T'Pol's console beeped. She tapped it out and nodded.
"Erika, we're reading those oscillations as well," Archer responded.
"I'd like to investigate, sir," Hernandez said.
"Okay," Archer said. "You'll investigate the readings while we take a look at the M-class planet in the system."
"Will do," Hernandez said. "Let me know if there are any good vacation spots once this mission is over, will you?"
"A good beach sounds great right about now," Archer bantered back. "Stay safe."
"You too, Hernandez out."
The channel cut off with a click. "Channel closed," Hoshi reported formally.
He looked at his dark-skinned conn officer, who was turned around in his seat, looking to him for orders. "Travis?"
Travis Mayweather immediately began tapping out commands on his console. "Setting course, now, Captain. ETA sixty minutes."
It's certainly a beautiful planet, Archer thought as the blue-white sphere got larger in his viewscreen.
"T'Pol?" Archer asked.
T'Pol turned and looked through her holographic viewer set into the console behind her. "I'm reading one large supercontinent straddling the three out of the planet's five latitudinal zones, one large continent at each pole, and a series of islands stretching down the Northern Frigid, temperate, and Torrid zones.
"Lifesigns?"
"Standby-," T'Pol began, but she never finished the sentence as multiple proximity alarms began sounding on every console at once.
"Captain!" Reed shouted from tactical. "A ship just dropped out of warp. Headed directly for the planet!"
"What ship," Archer demanded.
T'Pol was back at her main console, "I'm reading a Klingon warp signature, consistent with a civilian freighter."
"You won't be reading it for long," Reed responded. "I'm reading fluctuations in their power grid, internal explosions." An even more insistent alarm peeled from their stations. "And their warp core is losing containment."
"On screen," Archer said. T'Pol switched the viewscreen over to seeing a dark-green/gray bulky ship with the bulbous look of a Klingon tramp freighter, trailing warp plasma. Explosions rippled along both side of the hull as Klingon escape pods began tearing away from the ship like seeds blowing away from a dandelion.
"Hail the Klingons-," Archer began, a few moments later.
"It's too late," Reed said softly, eyes widened in shock.

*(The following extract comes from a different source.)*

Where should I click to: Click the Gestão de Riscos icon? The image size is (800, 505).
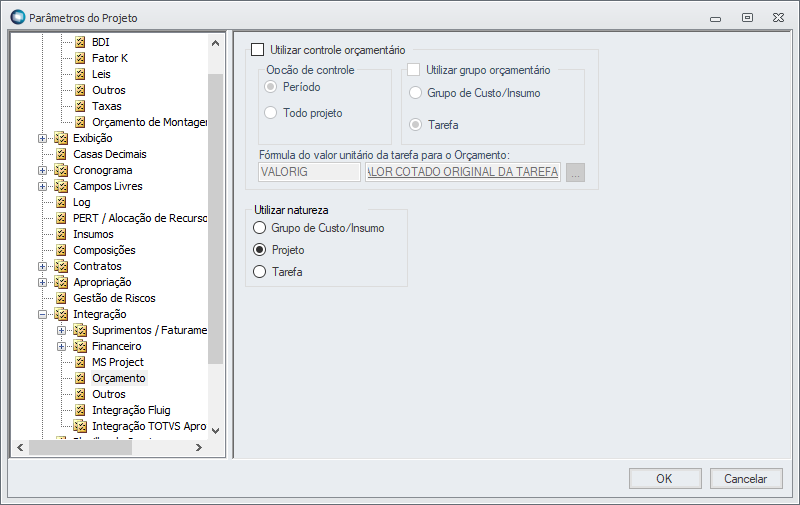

The ship on the screen disappeared in a flash of blinding white light.
"Oh, my God," Hoshi said, transfixed by the explosion on the screen. "Oh, my God."
"I'm reading metal fragments and probable escape pods entering the atmosphere," T'Pol said. "Most of them appeared to be centered in the northeastern quarter of the main continent." Her console beeped. She tapped out queries into her console, confusion clear even on her own Vulcan face. "This can't be correct."
"What?"
"I'm reading human biosigns," she responded after another moment of querying her console. "All over the planet. The largest population density apparently is in the northeast corner of the main continent."
"Right where the wreckage is raining down," Travis said leadenly as he stared at the humanitarian disaster suddenly unfolding right before their eyes.